### Exercise brief
Every entry below should be written out exactly, and no image should appear.

--- Records supplied ---

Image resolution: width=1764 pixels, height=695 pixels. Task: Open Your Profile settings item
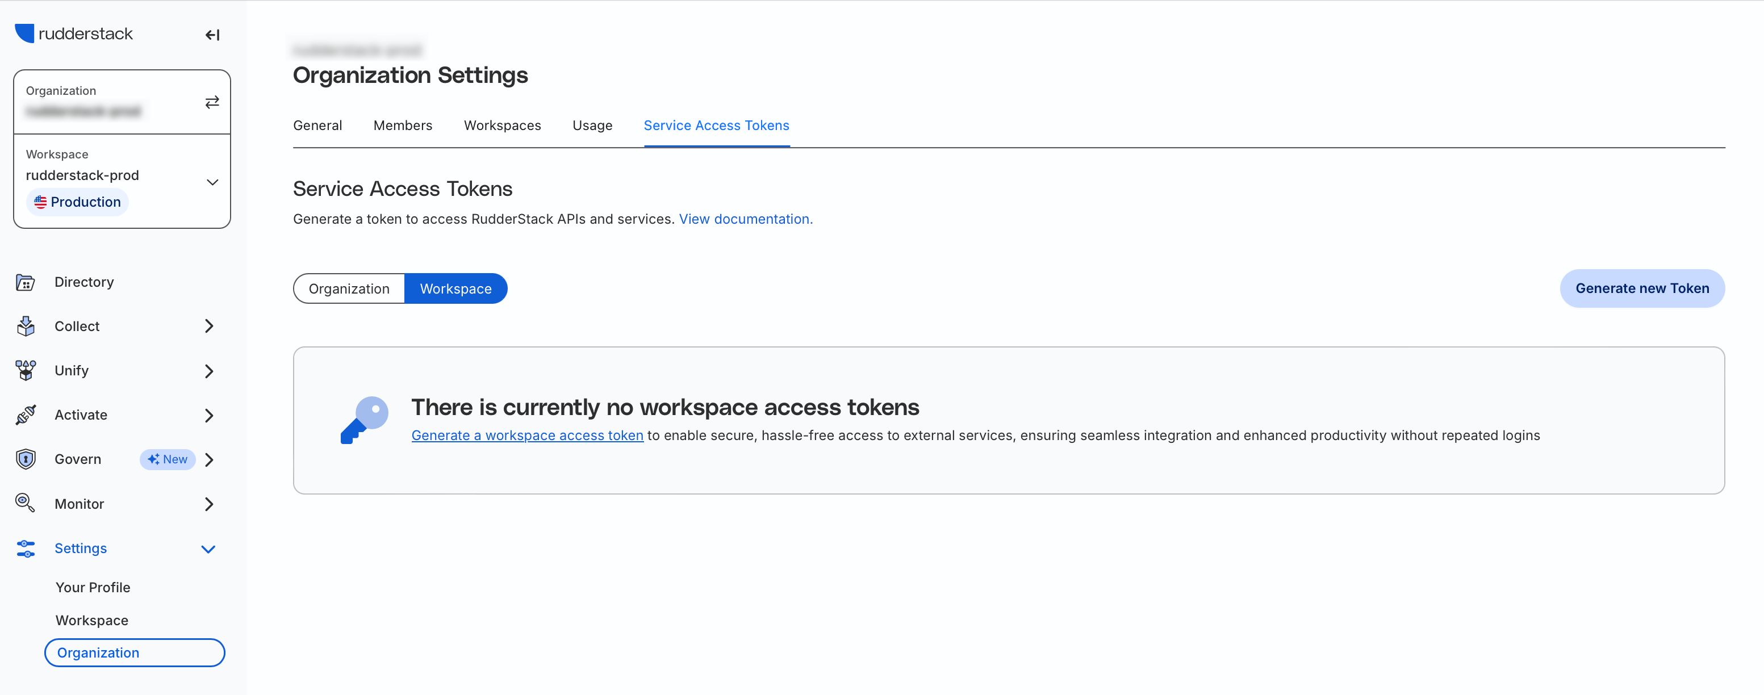pos(92,587)
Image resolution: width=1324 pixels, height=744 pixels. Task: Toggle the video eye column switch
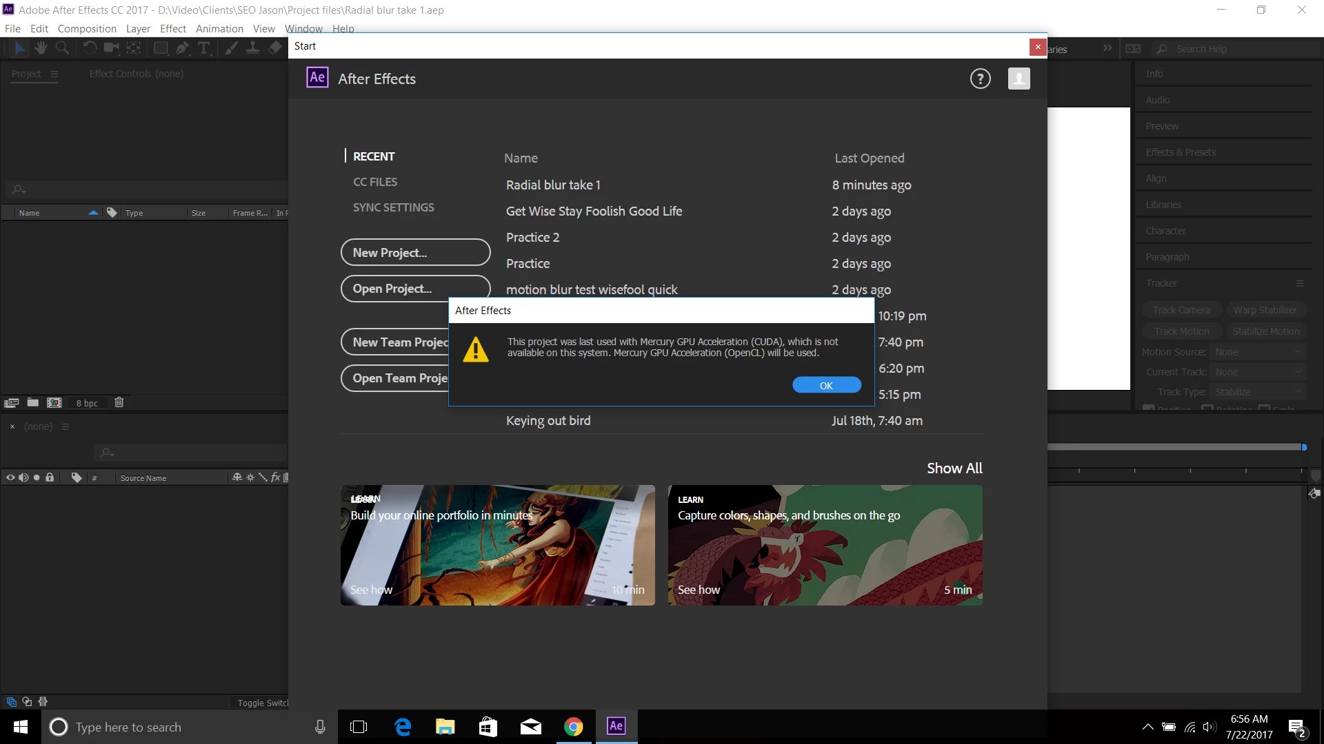click(10, 477)
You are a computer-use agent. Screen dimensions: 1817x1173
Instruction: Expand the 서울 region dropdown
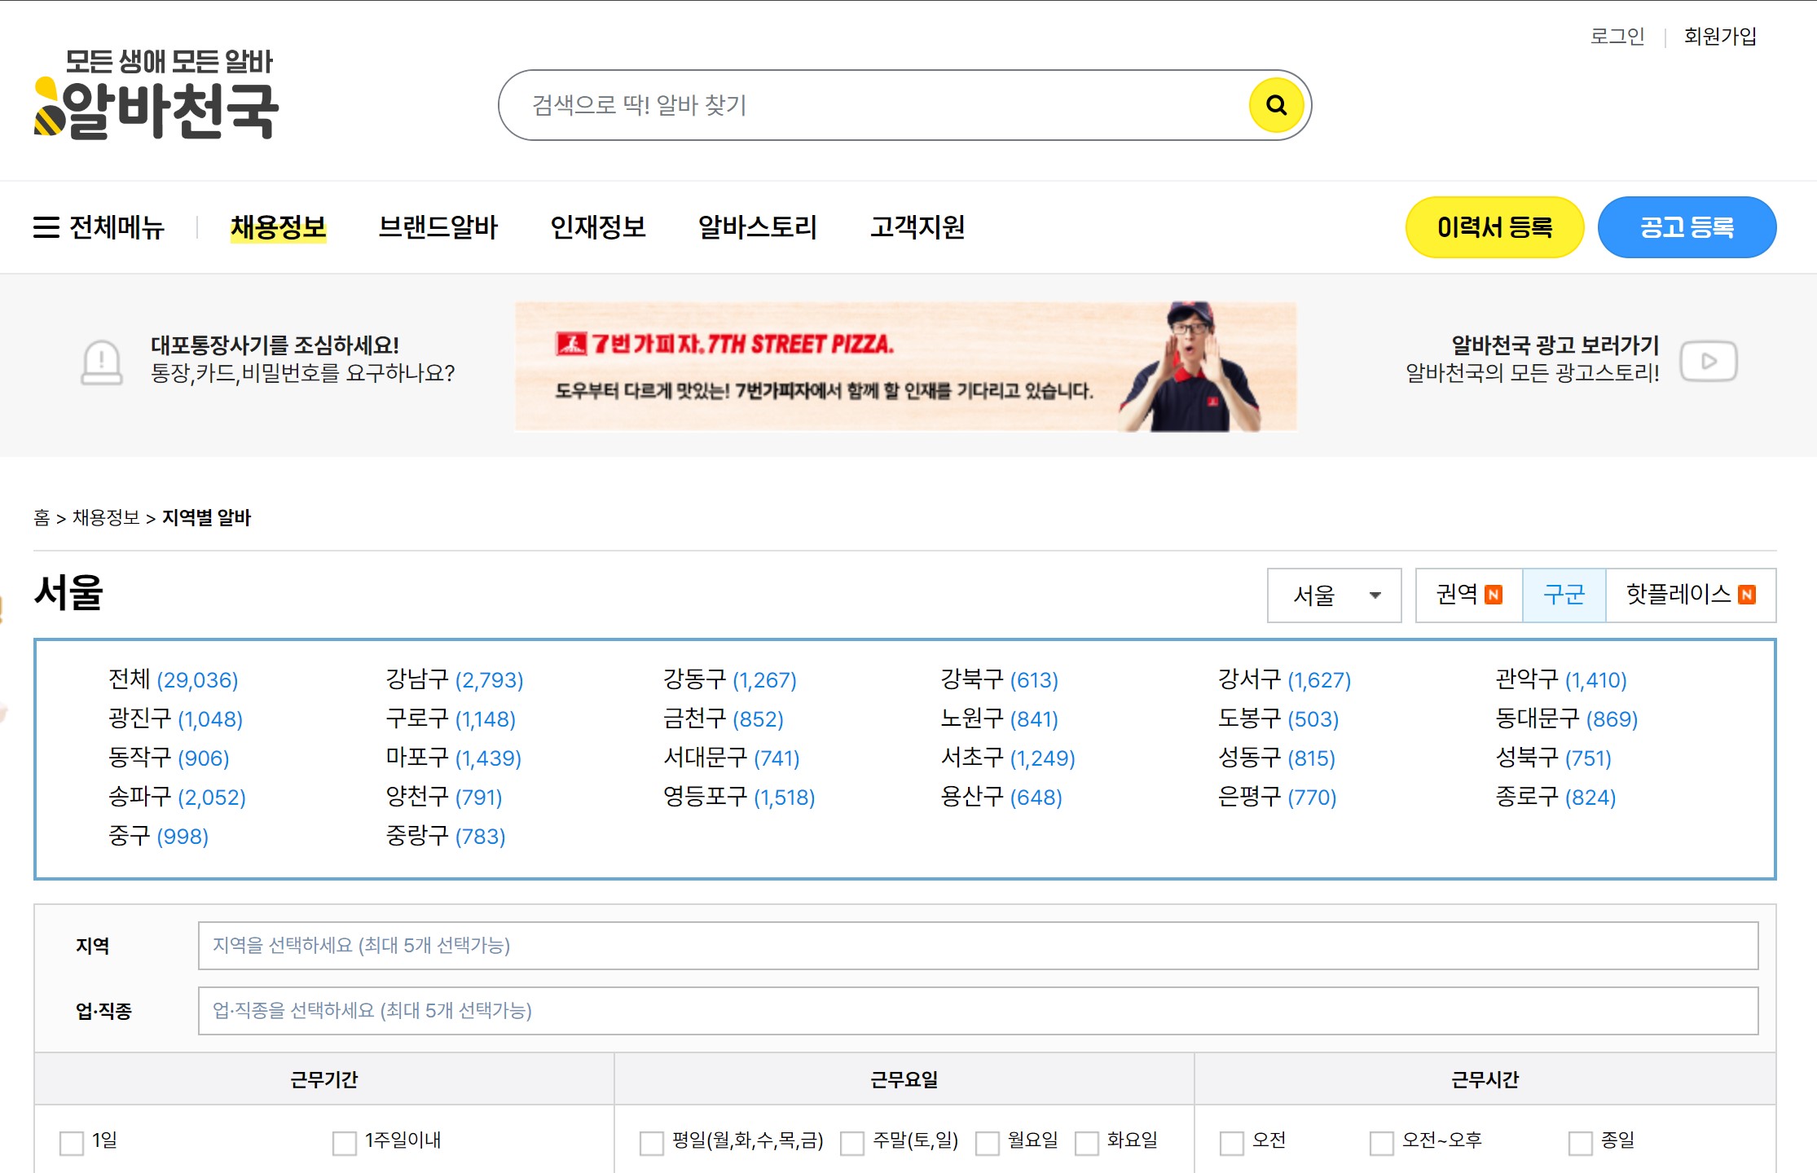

---

### Response to the exercise
Image resolution: width=1764 pixels, height=695 pixels. Task: Open Your Profile settings item
pos(92,587)
Image resolution: width=1324 pixels, height=744 pixels. Task: Toggle the video eye column switch
click(10, 477)
You are a computer-use agent. Screen dimensions: 1817x1173
Instruction: Expand the 서울 region dropdown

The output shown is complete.